Task to complete: Please transcribe exactly the line that holds "The image size is (1495, 812)." and all lines that follow it to the end of the records below, omitting any pictures.

# # # #

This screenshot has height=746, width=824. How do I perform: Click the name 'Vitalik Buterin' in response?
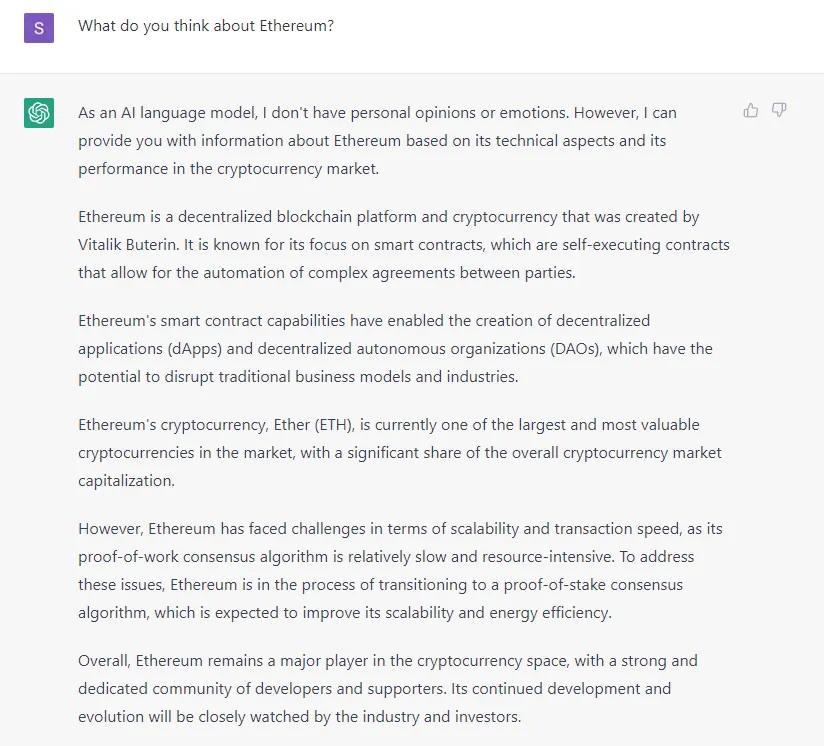click(x=128, y=245)
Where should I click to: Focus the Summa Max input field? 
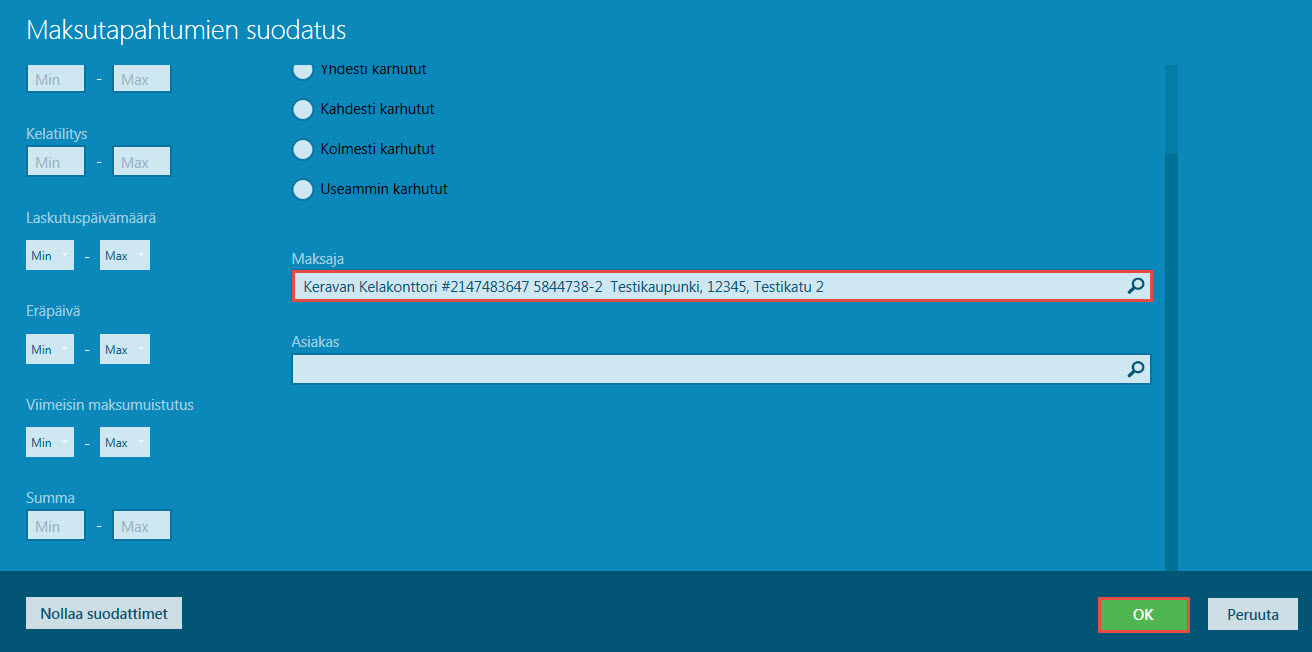coord(142,526)
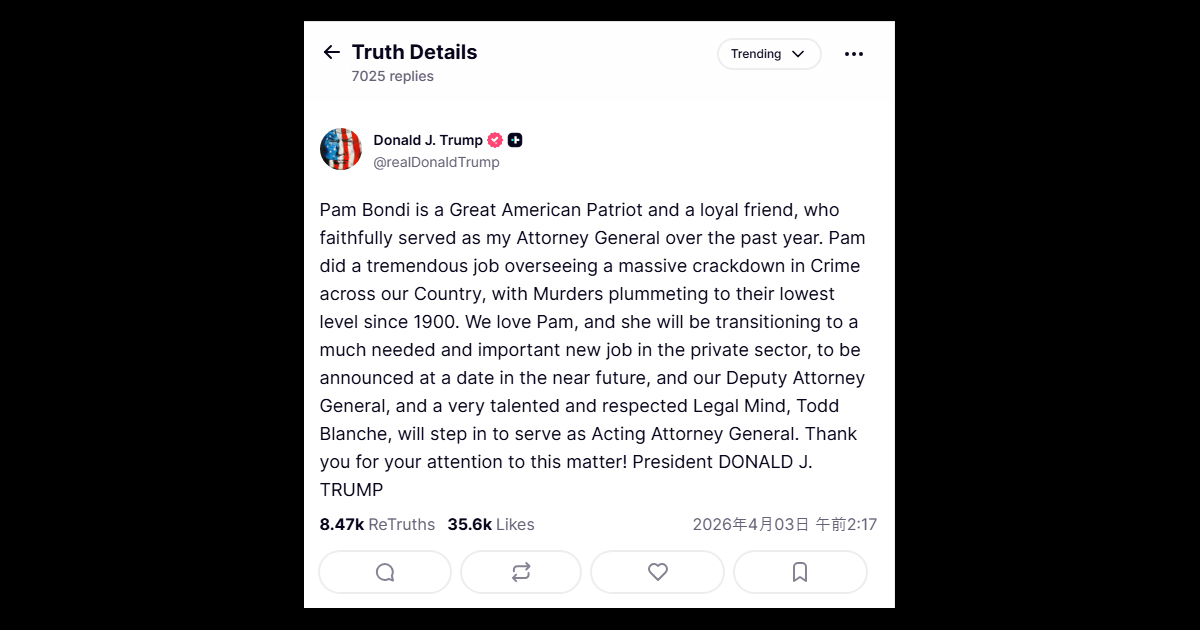View the 35.6k Likes list

point(490,524)
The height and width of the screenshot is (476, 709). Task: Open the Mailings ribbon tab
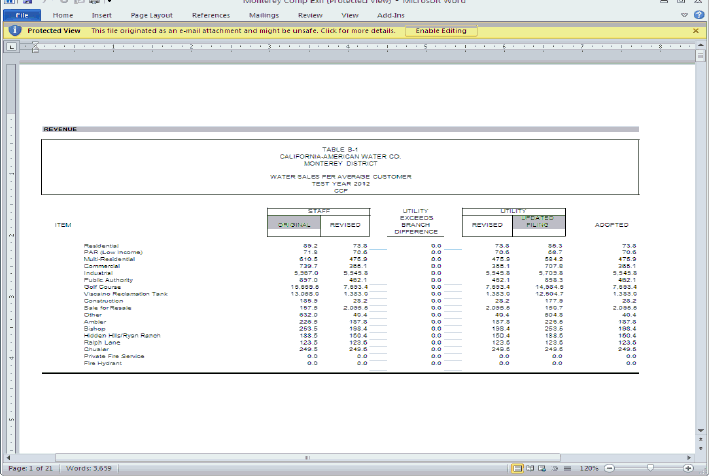tap(263, 16)
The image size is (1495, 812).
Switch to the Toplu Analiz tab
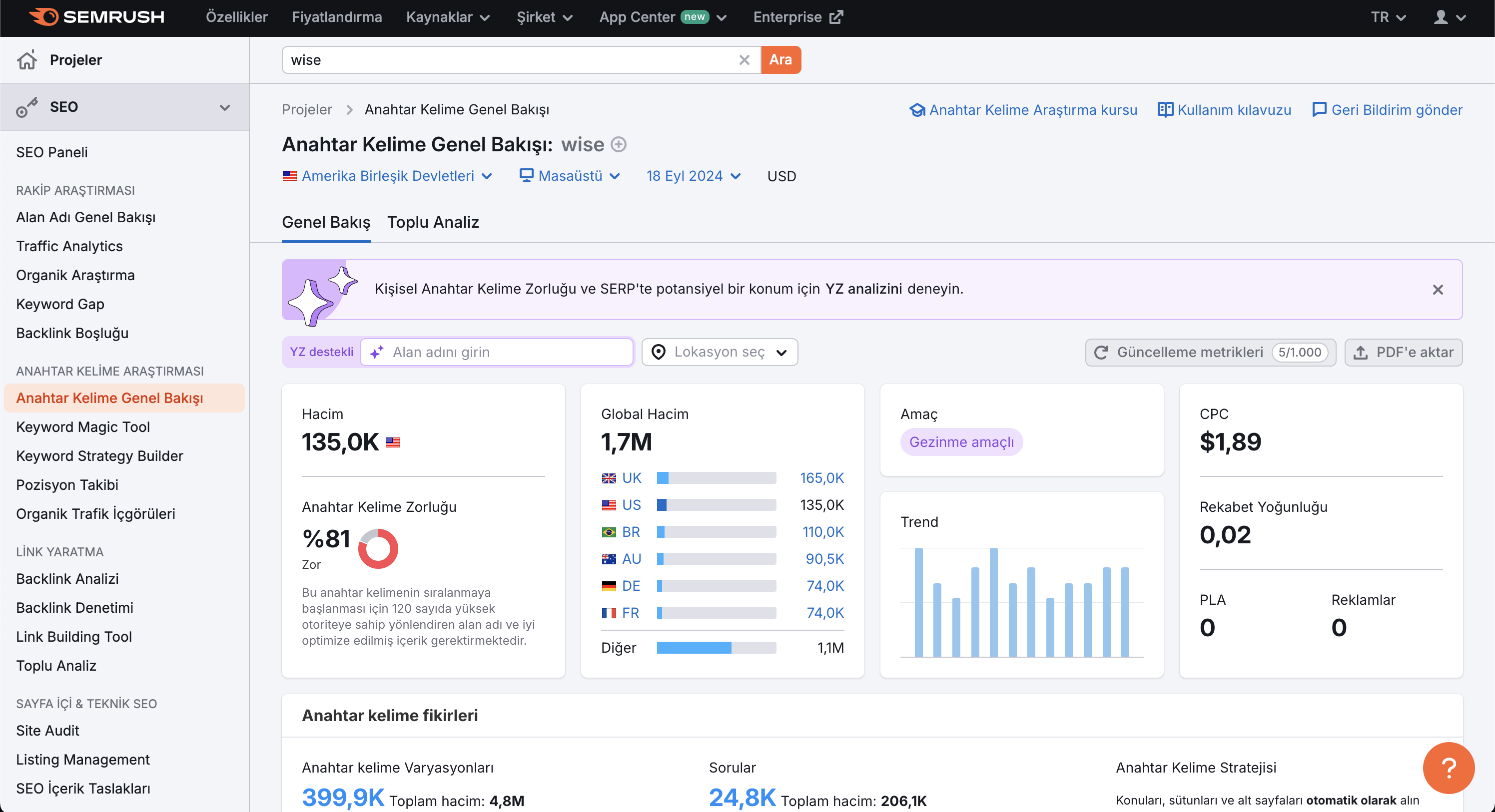[433, 222]
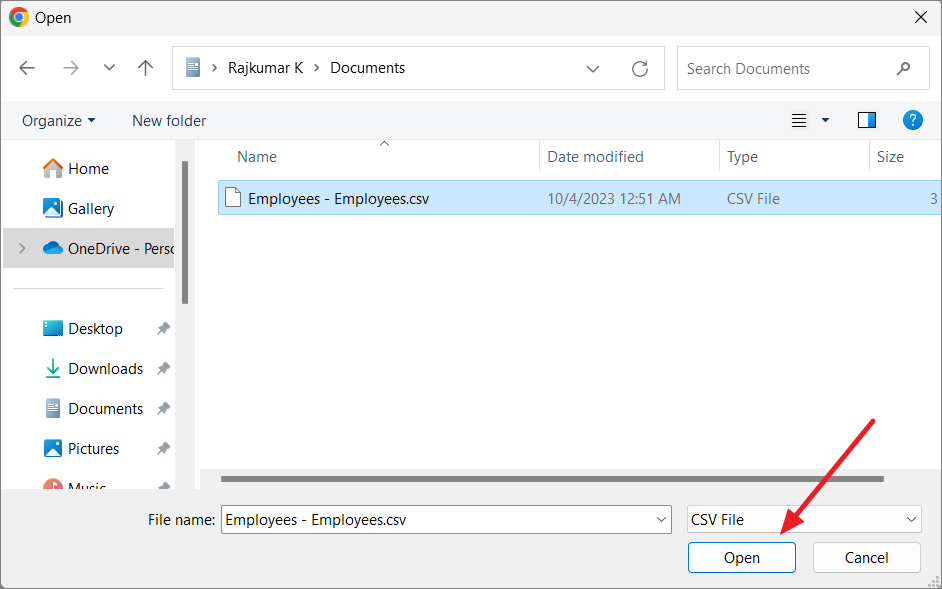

# # # #

Exercise response:
The image size is (1495, 812).
Switch to the Toplu Analiz tab
[433, 222]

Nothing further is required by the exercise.